Coglie, nel contempo, l'occasione, avendo vissuto anche lui una brutta esperienza giudiziaria, per annunciare, sul tema, la prossima comparsa di un suo ultimo libro, che sarà edito da "Realtà Sannita".
Ecco quanto scrive.
"La sentenza emessa ieri dai magistrati del Tribunale di Benevento, in merito alla inchiesta "Mani sulla città", induce a delle riflessioni sul sistema giudiziario italiano.
Il tintinnio delle manette non fa mai piacere a nessuno.
Le sentenze vanno rispettate. Sempre ed in ogni occasione. Ecco perchè, oggi, in tutta sincerità, il clamore che coinvolse la vicenda, con arresti eccellenti, invita a riflettere, non poco.
E' bene precisare, da subito, che con molti amministratori posti sotto accusa ho trascorso una parte importante della mia vita e, per sincerità, sono contento che sia finita così.
Anche per Fausto Pepe che, di certo, all'epoca, non mi ricambiò, in pari misura, tutto l'affetto che gli riservai, sono soddisfatto e il liberatorio risultato del verdetto dei giudizi, nel suo insieme, mi ha fatto piacere.
So bene, per esperienza personale, cosa rappresenti trascorrere anni ed anni sulla graticola, per un sistema giudiziario che fa acqua da tutte le parti.
Tra le mie vicissitudini, frutto della politica, anche io ho vissuto una simile esperienza, terribile, devastante, che ha trasformato la mia vita, dopo una disumana e gratuita denuncia presentata nei miei confronti da parte di un esponente istituzionale dell'Udeur.
Dopo una esistenza dalle mani pulite, mi trovai, d'improvviso ed inaspettatamente, alla soglia della galera.
Poi, dopo anni, sono stato assolto per non aver commesso il fatto.
Il che è gravissimo.
Ho narrato l'intera vicenda in un mio prossimo libro che sarà edito, a breve, da "Realtà sannita".

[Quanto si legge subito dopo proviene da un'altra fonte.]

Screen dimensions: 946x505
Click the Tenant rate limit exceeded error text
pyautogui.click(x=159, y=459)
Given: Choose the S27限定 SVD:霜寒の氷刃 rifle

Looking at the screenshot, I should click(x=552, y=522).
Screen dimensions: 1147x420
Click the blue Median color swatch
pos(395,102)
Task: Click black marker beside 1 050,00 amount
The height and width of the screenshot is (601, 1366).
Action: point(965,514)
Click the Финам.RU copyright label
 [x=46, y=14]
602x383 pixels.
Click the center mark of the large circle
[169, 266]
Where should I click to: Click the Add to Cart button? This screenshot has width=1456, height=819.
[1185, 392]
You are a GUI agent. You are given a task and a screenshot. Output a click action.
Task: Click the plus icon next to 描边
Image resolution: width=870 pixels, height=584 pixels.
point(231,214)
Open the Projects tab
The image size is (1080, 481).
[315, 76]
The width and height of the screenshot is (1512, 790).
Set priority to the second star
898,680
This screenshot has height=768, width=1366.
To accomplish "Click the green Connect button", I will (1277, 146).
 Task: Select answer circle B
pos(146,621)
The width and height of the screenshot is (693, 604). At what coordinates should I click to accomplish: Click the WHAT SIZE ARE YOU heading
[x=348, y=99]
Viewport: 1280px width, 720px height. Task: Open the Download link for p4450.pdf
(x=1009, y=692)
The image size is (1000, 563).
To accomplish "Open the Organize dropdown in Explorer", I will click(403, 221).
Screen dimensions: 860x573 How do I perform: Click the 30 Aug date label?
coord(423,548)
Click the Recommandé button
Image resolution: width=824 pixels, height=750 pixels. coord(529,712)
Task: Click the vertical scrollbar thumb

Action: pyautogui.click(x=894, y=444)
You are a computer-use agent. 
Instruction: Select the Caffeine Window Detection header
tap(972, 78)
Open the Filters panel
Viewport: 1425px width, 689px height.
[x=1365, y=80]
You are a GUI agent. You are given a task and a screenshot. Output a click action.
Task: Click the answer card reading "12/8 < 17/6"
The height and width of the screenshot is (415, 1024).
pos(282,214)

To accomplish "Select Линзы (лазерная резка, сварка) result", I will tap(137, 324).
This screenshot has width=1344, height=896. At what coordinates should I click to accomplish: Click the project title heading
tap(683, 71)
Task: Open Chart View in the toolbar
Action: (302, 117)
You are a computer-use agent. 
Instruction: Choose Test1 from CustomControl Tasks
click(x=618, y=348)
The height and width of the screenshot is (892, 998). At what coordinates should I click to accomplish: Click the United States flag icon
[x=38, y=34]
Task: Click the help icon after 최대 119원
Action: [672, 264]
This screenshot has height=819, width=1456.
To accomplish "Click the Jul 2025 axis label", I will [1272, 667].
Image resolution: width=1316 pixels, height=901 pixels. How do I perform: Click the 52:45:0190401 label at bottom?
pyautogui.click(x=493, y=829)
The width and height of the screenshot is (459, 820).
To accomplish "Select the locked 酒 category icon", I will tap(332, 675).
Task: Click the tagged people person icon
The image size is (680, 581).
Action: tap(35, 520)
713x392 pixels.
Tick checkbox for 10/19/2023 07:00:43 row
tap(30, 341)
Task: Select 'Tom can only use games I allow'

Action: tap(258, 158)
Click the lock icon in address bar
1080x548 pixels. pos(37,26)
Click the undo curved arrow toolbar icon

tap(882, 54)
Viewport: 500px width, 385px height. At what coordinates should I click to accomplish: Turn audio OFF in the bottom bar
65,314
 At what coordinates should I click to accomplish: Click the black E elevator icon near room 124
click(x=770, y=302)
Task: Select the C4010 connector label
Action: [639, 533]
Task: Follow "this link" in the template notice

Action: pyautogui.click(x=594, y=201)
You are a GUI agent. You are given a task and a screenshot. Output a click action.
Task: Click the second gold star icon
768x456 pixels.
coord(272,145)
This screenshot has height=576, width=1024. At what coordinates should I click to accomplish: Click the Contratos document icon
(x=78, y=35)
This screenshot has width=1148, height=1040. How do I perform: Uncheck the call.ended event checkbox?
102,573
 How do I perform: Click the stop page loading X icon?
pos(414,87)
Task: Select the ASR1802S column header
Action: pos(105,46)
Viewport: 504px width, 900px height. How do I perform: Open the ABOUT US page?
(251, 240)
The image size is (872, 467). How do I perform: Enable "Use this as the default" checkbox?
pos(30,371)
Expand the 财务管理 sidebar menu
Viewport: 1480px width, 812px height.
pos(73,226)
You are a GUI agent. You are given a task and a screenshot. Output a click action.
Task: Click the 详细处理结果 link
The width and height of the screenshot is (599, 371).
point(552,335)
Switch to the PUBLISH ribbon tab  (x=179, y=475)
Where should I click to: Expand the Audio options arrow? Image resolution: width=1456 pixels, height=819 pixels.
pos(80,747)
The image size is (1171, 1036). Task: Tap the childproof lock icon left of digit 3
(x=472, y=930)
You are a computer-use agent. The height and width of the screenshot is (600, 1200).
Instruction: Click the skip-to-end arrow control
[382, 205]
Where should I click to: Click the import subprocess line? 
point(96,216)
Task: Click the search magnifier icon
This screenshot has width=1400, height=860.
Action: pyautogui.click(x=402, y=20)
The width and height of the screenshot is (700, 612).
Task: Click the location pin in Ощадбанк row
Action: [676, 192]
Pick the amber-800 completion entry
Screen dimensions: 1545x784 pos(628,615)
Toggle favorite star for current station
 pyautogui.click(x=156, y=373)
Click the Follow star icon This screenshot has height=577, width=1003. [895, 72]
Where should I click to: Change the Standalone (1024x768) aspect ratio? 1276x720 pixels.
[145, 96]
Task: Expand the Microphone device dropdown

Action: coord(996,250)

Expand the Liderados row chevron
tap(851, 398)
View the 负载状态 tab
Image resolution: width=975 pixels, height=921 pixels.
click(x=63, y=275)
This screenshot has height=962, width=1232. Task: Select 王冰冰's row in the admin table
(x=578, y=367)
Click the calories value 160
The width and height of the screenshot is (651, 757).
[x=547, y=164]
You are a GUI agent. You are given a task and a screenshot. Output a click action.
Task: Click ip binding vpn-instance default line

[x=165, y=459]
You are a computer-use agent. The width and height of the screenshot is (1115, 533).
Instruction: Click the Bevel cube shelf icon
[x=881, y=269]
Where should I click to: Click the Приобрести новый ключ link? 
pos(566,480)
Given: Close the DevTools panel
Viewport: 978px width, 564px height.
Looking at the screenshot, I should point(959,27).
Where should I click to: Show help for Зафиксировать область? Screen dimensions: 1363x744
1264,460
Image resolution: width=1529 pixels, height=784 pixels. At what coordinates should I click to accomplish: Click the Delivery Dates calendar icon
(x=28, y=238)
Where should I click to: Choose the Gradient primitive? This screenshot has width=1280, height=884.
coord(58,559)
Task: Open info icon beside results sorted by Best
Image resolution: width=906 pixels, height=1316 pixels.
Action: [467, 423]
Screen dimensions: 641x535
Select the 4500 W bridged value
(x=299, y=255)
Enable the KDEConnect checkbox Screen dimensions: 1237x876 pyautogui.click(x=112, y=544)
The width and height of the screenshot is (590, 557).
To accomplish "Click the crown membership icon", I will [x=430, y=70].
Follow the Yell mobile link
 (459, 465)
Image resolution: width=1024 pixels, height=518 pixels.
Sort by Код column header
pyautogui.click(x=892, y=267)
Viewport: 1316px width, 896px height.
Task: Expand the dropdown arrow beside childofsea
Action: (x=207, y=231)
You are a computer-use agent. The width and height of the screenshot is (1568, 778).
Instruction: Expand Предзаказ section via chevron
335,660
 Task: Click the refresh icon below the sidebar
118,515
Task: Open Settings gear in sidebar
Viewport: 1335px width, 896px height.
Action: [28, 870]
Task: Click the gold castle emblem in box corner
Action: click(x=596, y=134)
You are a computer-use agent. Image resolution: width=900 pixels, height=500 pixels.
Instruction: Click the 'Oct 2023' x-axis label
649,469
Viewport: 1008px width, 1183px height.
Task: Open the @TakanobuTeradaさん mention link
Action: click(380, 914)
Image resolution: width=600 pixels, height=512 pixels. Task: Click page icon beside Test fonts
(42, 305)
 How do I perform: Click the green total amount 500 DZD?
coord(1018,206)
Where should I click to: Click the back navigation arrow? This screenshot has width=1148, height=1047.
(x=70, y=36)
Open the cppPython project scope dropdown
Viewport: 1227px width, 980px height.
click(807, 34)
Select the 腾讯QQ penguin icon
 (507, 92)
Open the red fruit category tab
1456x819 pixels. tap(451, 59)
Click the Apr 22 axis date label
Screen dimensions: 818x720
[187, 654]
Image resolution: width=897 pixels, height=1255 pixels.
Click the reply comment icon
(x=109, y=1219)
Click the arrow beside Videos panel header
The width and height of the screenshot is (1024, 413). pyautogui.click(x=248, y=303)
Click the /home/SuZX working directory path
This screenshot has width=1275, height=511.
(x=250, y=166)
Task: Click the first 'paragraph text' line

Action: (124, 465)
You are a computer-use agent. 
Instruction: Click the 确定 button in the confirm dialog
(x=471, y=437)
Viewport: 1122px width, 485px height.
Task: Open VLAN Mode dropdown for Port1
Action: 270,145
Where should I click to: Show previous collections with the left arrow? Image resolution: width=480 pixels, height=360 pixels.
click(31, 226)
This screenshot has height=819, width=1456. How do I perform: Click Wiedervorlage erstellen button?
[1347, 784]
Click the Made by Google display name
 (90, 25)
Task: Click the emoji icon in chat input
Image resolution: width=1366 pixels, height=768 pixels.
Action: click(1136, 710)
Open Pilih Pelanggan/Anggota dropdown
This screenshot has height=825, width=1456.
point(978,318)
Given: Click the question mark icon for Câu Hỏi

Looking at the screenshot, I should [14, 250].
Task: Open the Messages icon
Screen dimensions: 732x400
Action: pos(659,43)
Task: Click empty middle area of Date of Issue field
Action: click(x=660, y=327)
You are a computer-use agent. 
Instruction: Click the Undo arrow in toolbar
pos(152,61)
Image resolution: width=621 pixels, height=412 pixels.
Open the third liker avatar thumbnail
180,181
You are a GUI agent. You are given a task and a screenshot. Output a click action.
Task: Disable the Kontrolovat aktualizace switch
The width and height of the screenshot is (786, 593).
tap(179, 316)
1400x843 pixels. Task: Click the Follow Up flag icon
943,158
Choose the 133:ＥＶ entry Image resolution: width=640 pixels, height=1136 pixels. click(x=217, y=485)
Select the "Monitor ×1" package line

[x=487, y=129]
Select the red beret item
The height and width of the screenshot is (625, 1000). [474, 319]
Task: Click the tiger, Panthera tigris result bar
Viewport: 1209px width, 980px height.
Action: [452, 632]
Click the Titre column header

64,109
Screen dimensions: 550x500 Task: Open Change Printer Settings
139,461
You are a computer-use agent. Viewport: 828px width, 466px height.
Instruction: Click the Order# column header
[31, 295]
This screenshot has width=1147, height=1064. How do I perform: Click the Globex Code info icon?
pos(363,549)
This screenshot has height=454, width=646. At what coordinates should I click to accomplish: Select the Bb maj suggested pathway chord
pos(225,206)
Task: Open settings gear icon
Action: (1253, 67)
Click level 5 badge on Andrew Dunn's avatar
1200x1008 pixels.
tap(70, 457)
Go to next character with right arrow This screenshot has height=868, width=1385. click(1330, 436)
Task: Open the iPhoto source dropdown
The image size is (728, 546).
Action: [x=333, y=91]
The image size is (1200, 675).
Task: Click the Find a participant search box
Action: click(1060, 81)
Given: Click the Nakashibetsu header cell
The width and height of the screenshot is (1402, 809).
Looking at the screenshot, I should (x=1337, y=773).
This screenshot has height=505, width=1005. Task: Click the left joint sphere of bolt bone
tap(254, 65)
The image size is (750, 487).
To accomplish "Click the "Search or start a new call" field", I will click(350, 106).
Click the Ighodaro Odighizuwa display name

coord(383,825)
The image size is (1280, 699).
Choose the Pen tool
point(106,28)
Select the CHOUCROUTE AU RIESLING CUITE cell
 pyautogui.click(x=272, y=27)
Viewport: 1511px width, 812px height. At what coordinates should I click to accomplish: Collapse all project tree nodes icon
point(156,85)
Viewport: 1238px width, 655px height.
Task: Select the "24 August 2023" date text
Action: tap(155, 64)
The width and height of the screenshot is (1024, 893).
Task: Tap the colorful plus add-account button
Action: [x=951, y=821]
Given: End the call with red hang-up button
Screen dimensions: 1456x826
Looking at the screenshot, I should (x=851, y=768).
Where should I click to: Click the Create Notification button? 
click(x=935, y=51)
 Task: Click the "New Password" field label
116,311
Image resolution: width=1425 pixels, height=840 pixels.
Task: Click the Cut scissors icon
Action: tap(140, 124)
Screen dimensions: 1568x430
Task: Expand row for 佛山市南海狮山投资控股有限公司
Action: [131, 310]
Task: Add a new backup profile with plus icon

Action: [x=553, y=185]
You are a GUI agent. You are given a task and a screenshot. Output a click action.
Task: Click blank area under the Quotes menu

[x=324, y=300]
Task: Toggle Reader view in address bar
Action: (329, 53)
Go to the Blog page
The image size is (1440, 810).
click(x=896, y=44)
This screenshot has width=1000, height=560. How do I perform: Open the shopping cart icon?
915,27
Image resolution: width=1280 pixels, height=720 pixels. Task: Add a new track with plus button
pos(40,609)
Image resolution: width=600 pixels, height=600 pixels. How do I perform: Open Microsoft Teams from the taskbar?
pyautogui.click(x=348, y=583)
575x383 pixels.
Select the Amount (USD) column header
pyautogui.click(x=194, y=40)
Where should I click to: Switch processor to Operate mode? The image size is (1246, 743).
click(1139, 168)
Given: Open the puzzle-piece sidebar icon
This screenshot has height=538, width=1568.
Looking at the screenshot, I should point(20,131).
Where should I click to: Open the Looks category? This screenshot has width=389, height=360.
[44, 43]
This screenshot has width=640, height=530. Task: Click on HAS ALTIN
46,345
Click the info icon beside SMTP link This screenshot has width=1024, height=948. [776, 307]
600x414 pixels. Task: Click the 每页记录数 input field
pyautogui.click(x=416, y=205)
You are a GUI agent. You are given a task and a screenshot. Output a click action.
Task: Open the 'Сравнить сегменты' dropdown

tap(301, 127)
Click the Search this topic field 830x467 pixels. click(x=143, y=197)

Tornando, quindi, alla sentenza di ieri, delle valutazioni vanno fatte.
Infatti, queste vicende dimostrano, ancora una volta, che, d'un tratto, ci si possa smarrire nel labirinto della giustizia italiana.
Anni fa, ci fu un clamore mediatico senza precedenti.
Alcuni conobbero la galera.
Oggi, non è vero più niente.
Allora, è lecito chiedersi come si giunse a quelle conclusioni che, alla luce della realtà, appaiono frettolose e non ponderate.
Si prenda, quale esempio, Luigi Boccalone.
La mia considerazione, si badi bene, non è dettata dall'affetto che a lui mi lega, affetto che ho
avuto ed ho, ancora oggi, con tanti di loro.
Bene. La custodia cautelare in carcere che lui provò, come la si giustifica, con l'odierna sentenza?
Il dolore della sua mamma, di suo padre, dei suoi familiari, in quelle ore e dopo, sarà stato senza misura.
Il carcere preventivo appare, quindi, una ingiusta forma di pena anticipata che ormai arriva a prescindere dalle reale colpevolezza degli indagati.
Del resto, mentre la media europea è del 10%, qui, in Italia, la custodia cautelare raggiunge il 43%.
Edmondo Bruti Liberati fu il solo capo di una Procura italiana che, anni fa, abbia avvertito il dovere di pregare i suoi sostituti di limitare al massimo il ricorso alla custodia cautelare.
La libertà dei cittadini, qui da noi, è alla mercè di una casta autogovernante.
Processi che vengono rimandati di anno e più.
Qui, si arrestano le persone senza colpe certe (non si dimentichi l'altro caso clamoroso tratto dalle cronache recenti, l'arresto del sindaco di Cusano Mutri, Giuseppe Maria Maturo poi assolto da ogni addebito ndr) perché, in ultimo, non c'è affatto responsabilità.
I magistrati italiani, segnatamente quelli dalla galera facile, sanno bene che non rispondono a nessuno.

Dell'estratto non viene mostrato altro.